Work task: Return, word for word, the lines of the listing below from the one with "[Вниз] (268, 1058)" through the one with "[Питомцы пользователя (4)] (110, 1882)", and no other lines.

++++++++++

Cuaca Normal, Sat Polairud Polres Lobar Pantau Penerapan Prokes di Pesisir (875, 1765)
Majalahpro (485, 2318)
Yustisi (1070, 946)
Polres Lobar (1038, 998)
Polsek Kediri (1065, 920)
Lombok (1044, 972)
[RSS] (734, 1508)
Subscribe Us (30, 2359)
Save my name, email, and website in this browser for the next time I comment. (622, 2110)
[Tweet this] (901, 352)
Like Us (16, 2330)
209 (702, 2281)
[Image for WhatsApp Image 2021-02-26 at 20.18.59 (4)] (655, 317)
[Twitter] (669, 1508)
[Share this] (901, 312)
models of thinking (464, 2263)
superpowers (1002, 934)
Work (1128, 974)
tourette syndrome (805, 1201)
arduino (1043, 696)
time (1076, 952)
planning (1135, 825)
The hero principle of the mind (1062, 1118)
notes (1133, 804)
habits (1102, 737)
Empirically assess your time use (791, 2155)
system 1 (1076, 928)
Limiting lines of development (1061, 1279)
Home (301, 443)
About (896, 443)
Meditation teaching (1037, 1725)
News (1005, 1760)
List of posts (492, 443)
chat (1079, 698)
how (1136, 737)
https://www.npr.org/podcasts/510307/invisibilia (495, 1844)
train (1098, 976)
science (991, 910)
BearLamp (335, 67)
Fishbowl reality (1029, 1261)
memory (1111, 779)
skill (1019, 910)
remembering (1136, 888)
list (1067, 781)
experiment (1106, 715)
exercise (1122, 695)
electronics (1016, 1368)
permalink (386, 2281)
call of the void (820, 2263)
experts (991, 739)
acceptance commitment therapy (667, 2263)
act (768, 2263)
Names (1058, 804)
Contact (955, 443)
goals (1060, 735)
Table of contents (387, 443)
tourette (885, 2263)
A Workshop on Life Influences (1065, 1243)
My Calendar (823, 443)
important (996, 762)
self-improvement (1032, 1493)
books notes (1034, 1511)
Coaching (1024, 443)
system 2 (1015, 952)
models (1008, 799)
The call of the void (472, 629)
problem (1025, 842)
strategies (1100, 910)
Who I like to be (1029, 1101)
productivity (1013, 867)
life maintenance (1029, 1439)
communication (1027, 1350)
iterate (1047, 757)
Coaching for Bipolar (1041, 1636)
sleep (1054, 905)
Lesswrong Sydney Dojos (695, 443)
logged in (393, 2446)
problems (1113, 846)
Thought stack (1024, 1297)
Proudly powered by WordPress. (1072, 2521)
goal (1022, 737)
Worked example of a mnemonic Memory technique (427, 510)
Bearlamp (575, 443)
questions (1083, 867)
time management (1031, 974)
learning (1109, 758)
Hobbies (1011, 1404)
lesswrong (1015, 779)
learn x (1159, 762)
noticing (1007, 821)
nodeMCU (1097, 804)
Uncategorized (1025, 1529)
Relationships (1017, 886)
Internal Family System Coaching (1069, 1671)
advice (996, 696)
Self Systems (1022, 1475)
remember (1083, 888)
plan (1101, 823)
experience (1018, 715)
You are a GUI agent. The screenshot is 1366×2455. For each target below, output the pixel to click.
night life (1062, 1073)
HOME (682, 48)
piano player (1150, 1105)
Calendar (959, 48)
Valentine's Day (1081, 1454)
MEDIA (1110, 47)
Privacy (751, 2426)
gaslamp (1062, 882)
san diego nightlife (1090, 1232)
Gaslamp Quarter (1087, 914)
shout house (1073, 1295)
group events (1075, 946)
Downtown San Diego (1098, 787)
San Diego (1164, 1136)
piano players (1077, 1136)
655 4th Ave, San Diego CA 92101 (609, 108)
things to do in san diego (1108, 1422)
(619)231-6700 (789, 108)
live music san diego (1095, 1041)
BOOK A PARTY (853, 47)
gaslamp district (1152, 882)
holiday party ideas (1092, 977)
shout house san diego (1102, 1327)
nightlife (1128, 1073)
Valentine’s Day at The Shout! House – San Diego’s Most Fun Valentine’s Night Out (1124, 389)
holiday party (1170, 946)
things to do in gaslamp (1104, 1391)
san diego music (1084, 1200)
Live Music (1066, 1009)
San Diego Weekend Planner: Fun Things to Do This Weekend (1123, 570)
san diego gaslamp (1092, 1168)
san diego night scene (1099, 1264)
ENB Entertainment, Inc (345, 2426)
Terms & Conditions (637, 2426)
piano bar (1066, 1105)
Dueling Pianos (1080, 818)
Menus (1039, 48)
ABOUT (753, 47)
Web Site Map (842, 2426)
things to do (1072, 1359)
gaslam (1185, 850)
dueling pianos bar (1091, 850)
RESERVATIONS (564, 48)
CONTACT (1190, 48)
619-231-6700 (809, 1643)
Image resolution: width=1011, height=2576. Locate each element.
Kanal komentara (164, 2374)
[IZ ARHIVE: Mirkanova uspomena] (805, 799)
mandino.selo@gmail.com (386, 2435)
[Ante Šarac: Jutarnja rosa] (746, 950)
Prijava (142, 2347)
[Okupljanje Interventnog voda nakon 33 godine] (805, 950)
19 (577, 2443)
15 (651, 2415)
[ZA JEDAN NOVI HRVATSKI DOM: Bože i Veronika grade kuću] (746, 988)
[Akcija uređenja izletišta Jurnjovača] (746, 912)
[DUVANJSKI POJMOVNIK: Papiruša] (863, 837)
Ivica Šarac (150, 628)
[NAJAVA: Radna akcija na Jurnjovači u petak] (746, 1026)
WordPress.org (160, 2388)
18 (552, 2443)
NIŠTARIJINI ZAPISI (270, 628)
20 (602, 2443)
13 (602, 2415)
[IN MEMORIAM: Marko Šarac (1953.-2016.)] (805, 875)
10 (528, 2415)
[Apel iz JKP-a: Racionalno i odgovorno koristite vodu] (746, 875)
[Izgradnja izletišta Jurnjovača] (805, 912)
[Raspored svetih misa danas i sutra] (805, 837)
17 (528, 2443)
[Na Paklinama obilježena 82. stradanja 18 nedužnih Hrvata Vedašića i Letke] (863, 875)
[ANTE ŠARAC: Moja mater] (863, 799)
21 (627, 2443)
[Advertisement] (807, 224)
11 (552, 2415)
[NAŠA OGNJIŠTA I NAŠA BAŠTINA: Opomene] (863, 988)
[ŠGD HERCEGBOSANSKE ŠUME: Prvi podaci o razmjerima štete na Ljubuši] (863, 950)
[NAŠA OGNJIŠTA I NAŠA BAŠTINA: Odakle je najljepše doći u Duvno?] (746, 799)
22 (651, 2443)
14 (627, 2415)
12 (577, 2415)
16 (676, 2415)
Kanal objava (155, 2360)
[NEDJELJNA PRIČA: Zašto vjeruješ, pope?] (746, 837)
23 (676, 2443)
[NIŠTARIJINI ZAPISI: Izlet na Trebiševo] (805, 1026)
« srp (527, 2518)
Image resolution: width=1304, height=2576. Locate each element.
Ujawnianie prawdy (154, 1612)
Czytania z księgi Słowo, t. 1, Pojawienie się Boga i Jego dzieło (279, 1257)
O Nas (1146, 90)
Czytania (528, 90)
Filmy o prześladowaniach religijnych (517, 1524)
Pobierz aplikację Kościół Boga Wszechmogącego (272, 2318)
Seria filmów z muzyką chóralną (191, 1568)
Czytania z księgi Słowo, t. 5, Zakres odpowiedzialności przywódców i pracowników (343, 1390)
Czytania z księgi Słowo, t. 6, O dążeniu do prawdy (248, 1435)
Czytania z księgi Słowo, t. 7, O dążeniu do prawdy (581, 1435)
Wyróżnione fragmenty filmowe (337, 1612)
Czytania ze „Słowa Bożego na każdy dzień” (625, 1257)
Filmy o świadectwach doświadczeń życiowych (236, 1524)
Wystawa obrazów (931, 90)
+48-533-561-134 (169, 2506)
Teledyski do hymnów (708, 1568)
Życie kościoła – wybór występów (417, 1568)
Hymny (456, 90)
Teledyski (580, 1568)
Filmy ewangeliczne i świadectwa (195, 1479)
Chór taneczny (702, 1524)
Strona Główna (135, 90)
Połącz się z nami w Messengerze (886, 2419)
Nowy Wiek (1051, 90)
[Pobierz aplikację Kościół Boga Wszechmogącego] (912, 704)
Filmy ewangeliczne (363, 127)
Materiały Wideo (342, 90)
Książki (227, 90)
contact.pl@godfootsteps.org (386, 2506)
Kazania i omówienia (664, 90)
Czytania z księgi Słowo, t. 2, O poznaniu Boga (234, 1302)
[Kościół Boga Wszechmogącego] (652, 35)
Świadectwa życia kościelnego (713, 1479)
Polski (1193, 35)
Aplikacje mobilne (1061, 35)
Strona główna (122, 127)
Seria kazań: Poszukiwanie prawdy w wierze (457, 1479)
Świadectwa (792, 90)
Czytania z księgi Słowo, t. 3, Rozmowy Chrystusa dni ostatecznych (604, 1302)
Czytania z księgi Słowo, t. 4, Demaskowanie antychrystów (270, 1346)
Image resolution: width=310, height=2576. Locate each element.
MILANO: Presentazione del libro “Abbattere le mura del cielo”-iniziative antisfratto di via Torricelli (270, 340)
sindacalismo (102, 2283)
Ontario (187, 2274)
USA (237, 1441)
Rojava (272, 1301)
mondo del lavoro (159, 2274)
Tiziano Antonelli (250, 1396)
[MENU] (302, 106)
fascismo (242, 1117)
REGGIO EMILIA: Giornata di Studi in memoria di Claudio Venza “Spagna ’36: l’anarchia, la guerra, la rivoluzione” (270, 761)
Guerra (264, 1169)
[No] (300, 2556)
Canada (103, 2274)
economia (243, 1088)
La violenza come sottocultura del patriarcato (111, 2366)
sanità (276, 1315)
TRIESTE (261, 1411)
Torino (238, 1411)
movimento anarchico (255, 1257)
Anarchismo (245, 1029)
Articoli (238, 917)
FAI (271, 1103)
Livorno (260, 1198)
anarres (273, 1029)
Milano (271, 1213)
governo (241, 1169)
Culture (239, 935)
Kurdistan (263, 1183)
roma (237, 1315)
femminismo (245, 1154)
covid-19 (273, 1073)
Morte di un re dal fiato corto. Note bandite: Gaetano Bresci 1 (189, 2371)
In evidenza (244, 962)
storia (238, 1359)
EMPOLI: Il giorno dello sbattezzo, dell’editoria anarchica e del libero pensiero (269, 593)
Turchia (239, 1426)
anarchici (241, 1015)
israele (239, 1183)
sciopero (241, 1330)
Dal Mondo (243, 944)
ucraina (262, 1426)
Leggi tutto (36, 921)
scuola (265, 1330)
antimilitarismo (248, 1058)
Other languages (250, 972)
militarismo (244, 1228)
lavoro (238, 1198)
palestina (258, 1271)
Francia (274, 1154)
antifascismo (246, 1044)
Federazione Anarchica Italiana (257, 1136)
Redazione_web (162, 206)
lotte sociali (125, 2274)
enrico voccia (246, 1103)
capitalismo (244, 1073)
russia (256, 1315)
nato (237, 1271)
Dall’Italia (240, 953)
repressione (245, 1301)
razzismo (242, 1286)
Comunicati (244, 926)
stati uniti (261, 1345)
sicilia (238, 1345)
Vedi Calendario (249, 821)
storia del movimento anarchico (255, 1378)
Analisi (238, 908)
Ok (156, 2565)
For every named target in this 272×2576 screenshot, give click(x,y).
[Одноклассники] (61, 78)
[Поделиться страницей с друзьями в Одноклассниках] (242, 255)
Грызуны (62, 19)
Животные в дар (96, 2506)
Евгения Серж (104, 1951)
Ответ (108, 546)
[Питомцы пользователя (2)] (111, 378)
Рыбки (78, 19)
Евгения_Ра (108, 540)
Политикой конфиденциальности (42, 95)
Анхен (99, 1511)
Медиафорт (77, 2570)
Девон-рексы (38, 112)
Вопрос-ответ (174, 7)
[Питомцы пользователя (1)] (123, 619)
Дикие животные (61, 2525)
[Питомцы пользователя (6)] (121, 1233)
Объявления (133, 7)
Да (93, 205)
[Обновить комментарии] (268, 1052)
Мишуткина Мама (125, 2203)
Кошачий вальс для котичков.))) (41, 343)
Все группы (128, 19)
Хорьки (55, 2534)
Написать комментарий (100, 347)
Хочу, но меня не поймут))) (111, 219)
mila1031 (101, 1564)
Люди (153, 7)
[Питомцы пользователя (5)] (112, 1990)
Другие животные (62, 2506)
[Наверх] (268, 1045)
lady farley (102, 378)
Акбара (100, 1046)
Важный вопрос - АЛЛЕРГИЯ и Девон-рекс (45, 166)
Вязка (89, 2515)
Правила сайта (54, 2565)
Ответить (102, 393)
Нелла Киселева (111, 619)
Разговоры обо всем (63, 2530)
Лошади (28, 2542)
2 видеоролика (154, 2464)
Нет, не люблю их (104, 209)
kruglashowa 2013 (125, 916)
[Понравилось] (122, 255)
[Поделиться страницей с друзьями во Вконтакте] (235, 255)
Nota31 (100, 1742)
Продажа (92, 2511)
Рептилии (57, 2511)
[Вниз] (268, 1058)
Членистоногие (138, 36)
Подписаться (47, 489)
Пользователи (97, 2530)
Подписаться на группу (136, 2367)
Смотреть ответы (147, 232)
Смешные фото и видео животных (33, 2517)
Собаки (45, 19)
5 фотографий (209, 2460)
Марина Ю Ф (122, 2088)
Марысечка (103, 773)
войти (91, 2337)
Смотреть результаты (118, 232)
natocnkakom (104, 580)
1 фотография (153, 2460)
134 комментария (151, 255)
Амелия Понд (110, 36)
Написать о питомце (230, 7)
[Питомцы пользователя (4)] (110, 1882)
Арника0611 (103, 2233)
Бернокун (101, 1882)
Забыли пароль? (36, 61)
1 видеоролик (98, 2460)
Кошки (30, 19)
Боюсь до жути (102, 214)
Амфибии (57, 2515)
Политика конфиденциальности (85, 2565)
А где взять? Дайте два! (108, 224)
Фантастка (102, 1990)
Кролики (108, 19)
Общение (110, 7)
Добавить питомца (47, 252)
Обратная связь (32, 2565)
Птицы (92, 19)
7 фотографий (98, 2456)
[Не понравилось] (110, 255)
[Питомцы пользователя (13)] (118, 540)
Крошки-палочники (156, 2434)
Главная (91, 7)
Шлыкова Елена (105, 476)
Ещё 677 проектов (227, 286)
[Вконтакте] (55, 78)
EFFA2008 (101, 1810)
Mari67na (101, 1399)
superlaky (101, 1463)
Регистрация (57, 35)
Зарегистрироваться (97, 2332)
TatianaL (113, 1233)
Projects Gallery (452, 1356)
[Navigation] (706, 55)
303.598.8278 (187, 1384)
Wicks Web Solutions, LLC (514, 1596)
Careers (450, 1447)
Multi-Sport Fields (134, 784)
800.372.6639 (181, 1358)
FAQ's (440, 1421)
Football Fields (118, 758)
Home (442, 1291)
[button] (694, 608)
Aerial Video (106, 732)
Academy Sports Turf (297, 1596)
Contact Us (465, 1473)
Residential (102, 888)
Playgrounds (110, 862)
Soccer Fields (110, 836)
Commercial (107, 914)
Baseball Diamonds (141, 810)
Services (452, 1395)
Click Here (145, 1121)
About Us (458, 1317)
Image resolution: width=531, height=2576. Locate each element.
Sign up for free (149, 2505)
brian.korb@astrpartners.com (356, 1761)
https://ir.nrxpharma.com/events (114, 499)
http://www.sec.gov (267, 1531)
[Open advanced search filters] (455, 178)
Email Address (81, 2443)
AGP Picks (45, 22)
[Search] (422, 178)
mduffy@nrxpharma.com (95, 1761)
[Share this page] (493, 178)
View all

++++++++++

Response area:
[Вниз] (268, 1058)
Членистоногие (138, 36)
Подписаться (47, 489)
Пользователи (97, 2530)
Подписаться на группу (136, 2367)
Смотреть ответы (147, 232)
Смешные фото и видео животных (33, 2517)
Собаки (45, 19)
5 фотографий (209, 2460)
Марина Ю Ф (122, 2088)
Марысечка (103, 773)
войти (91, 2337)
Смотреть результаты (118, 232)
natocnkakom (104, 580)
1 фотография (153, 2460)
134 комментария (151, 255)
Амелия Понд (110, 36)
Написать о питомце (230, 7)
[Питомцы пользователя (4)] (110, 1882)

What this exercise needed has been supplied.